THE PROBLEM:
Transcribe the records word for word, beginning with the first line and ending with the line that contains "Política no Ponto Certo (101, 1545)"; include nothing else.

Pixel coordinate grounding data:
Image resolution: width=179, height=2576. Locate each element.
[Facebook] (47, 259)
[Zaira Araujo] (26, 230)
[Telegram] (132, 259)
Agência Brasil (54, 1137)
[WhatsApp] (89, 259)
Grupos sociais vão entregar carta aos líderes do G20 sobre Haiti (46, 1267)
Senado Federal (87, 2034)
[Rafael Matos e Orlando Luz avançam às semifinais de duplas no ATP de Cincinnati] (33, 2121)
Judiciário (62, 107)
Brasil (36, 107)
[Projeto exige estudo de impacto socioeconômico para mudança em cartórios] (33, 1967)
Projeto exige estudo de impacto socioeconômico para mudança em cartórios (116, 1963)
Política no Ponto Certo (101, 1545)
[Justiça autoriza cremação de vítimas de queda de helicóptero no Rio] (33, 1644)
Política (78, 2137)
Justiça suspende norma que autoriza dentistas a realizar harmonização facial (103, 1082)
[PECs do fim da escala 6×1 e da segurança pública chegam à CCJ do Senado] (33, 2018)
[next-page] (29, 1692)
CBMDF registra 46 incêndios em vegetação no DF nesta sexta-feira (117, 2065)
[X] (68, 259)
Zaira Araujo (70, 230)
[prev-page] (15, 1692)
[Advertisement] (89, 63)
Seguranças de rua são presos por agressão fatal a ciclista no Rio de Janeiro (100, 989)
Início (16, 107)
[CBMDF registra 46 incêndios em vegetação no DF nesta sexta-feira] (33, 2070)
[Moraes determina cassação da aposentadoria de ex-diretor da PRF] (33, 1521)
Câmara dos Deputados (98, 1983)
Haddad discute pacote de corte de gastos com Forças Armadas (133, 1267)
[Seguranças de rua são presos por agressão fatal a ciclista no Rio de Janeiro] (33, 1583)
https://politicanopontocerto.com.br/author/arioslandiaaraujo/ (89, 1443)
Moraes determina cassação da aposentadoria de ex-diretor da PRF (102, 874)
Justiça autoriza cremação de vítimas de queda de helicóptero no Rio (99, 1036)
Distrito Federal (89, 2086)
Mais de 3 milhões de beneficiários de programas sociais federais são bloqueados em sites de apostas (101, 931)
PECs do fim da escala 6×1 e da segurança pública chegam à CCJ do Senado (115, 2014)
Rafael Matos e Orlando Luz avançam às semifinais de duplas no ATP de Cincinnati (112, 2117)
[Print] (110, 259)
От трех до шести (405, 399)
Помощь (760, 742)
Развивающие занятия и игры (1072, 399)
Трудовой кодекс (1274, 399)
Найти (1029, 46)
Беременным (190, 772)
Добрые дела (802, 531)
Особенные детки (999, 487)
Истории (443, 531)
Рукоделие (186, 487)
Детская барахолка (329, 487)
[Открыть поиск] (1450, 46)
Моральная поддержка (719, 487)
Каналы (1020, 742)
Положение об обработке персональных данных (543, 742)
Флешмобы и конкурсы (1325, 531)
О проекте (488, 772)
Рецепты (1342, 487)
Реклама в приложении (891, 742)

RESPONSE TO THIS EXERCISE:
Image resolution: width=179, height=2576. Locate each element.
[Facebook] (47, 259)
[Zaira Araujo] (26, 230)
[Telegram] (132, 259)
Agência Brasil (54, 1137)
[WhatsApp] (89, 259)
Grupos sociais vão entregar carta aos líderes do G20 sobre Haiti (46, 1267)
Senado Federal (87, 2034)
[Rafael Matos e Orlando Luz avançam às semifinais de duplas no ATP de Cincinnati] (33, 2121)
Judiciário (62, 107)
Brasil (36, 107)
[Projeto exige estudo de impacto socioeconômico para mudança em cartórios] (33, 1967)
Projeto exige estudo de impacto socioeconômico para mudança em cartórios (116, 1963)
Política no Ponto Certo (101, 1545)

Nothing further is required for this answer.